Why should we care? Because the arts are more than entertainment.
They play a key role in teaching our young people the value of dedication, rehearsal, practise and honing one’s craft. And, they play an invaluable role in exposing our teenagers to other cultures.
Students are ‘very accepting of different art forms’
Italian Commedia dell’arte. Japanese Noh. Spanish flamenco. If we expect our students to be able to use a wide range of physical and vocal performance techniques (as every drama GCSE and A-level syllabus does), it seems foolish to ignore the wide and varied examples that exist in the world around us.
Naturally, when you first ask Year 7 students to channel their inner mime, there is a general smatter of giggling. But after the initial amusement, in general, they are very accepting of different art forms. Students love to master a skill and world theatre is no different. Crucially, most of these theatre forms stem from a historical desire to worship and celebrate. In essence, isn’t that what all drama is?
I can recommend Rina Orellana Flamenco’s extensive dance tutorials on flamenco to encourage students to think about movement precision, but more than that, to start conversations on how dance/theatre can be used to communicate an ancient history. Why did this form of story-telling theatre survive when there was no means of writing down tales? What is it that these dancers felt compelled to tell us? Students quickly recognise that movement is universal, you don’t need to speak the same language as anyone else to communicate.
Similarly, this short extract of Japanese story-telling Rakugo translated into English is a masterclass in narration, musical accompaniment and expressive movement. When you have no scientific means of understanding the world, how do humans make sense of the world around them? Year 7 dramaturgists will tell you that every phenomenon - every sunrise, every antelope migration - is much easier to understand if there is a backstory. We have had conversations about how whilst the Ancient Greeks made sense of the world through the tragedies that played out in the amphitheatres, Japanese culture addressed moral issues raised in Buddhist preachings through Rakugo. We explore the human desire to explain the unexplainable.
Meaningful discussion on ‘what joins and divides us’
If you have room in your lesson plans for students to read extracts of Fuenteovejuna by Lope de Vega. When a ferocious military commander is killed, the inhabitants of a Spanish village are tortured for a confession. The joint cry of “Fuenteovejuna did it”, a cry led by the women of the village, is a momentous moment of community solidarity.
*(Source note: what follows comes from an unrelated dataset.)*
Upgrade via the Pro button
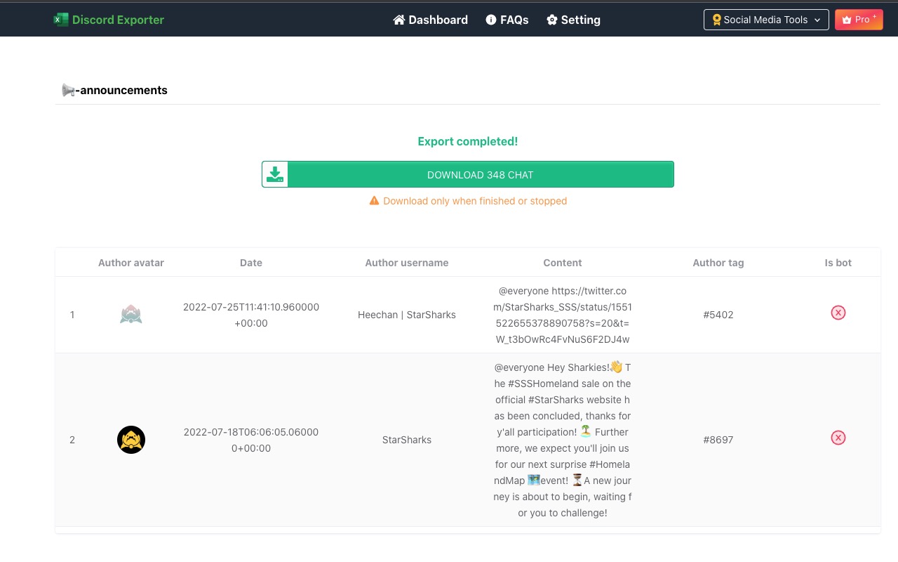The image size is (898, 562). click(x=859, y=20)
Explorations of this play in my classroom have created production concepts that link civil unrest to the UK in 2024, such as the Southport riots. Young people are well attuned to what can divide us, and the drama studio is the perfect location to express those concerns.
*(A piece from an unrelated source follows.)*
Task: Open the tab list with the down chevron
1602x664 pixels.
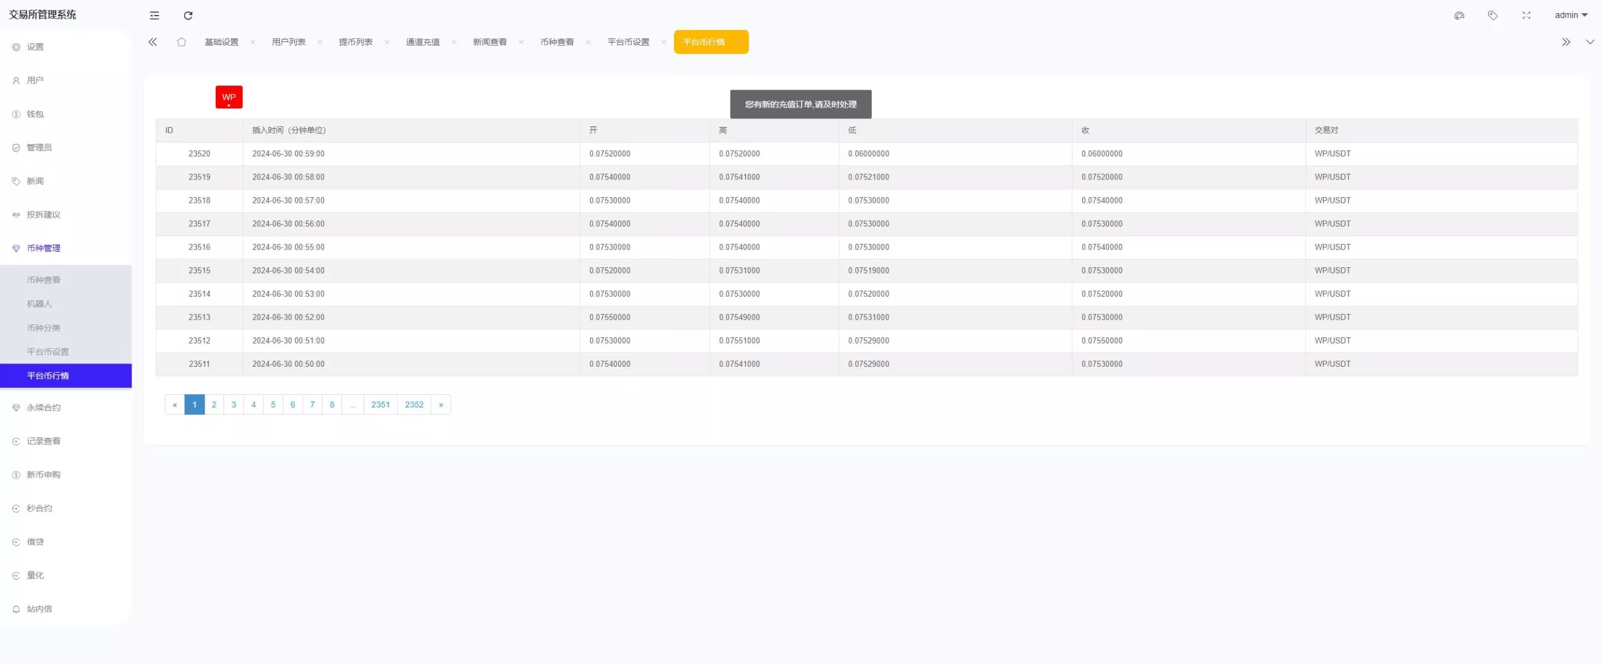Action: pyautogui.click(x=1590, y=41)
Likewise, Translations by Brian Friel offers a fascinating post-colonial insight into the treatment of Irish villagers at the hands of the British. It offers an excellent opportunity for our students to contemplate what it means to honour the language and traditions of a country, and at what cost. In our discussions, my young drama students have demonstrated a real maturity to these colonialist discussions, linking the events of Translations to what they have seen in the media around the UK’s staggered release of artefacts belonging to other countries.
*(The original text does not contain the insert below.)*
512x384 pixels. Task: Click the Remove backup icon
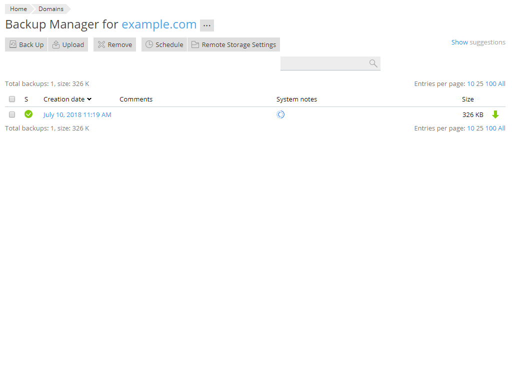click(x=102, y=45)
In our discussions around colonialism, my young drama students have demonstrated a real maturity, linking the events of the play to what they have seen in the media around the UK’s staggered release of artefacts belonging to other countries. They are ready to question the total authority of British invaders, and channel this into thoughtful reinterpretations of “the white man” in performances of the play.
Unfamiliar customs and traditions can strengthen our own craft. The performance style of another country can be different, strange even, but beautiful - and ripe with ideas that can be magpie-ed for our own performance ends. If that does not celebrate the diversity of the world around us, I don’t know what can.